Hangi gün mü... Her şey 2018’in eylül ayındaki yüzde 6.30’luk rekor fiyat artışının açıklandığı gün, fiyat endekslerini hesaplayan bölümün bağlı olduğu başkan yardımcısının görevden alınması ve o makama Hazine ve Maliye Bakanı Berat Albayrak’ın arkadaşı olduğu öne sürülen Yinal Yağan’ın getirilmesiyle başladı. Yağan daha sonra TÜİK Başkanlığı görevine getirildi. TÜİK’in Albayrak’a bağlı olduğunu hatırlatmaya bilmem gerek var mı.

Dedik ya, başkan yardımcılığı atamasındaki bu zamanlama, ya basiret bağlanmasıydı ya gelebilecek eleştirileri umursamamaktı.

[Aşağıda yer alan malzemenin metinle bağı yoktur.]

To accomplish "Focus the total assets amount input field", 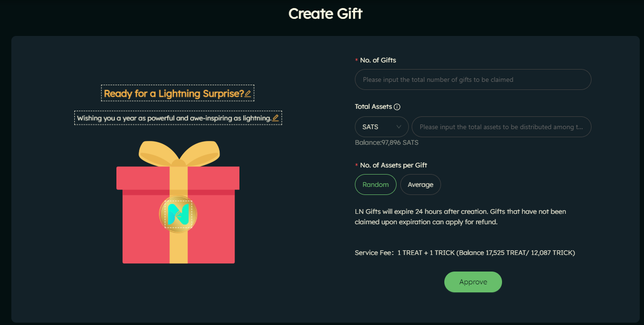I will [x=502, y=127].
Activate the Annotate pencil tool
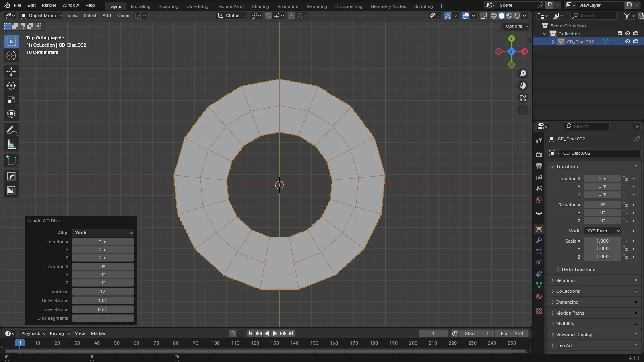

Şimdi düşünün, Albayrak’ın arkadaşı olarak görülen Yağan, fiyat endekslerinden sorumlu başkan yardımcılığı görevine yüzde 6.30’luk oranın açıklanmasından birkaç hafta önce getirilse ve bu oranı o açıklamış olsaydı, ne olurdu? TÜİK böyle topa tutulur muydu?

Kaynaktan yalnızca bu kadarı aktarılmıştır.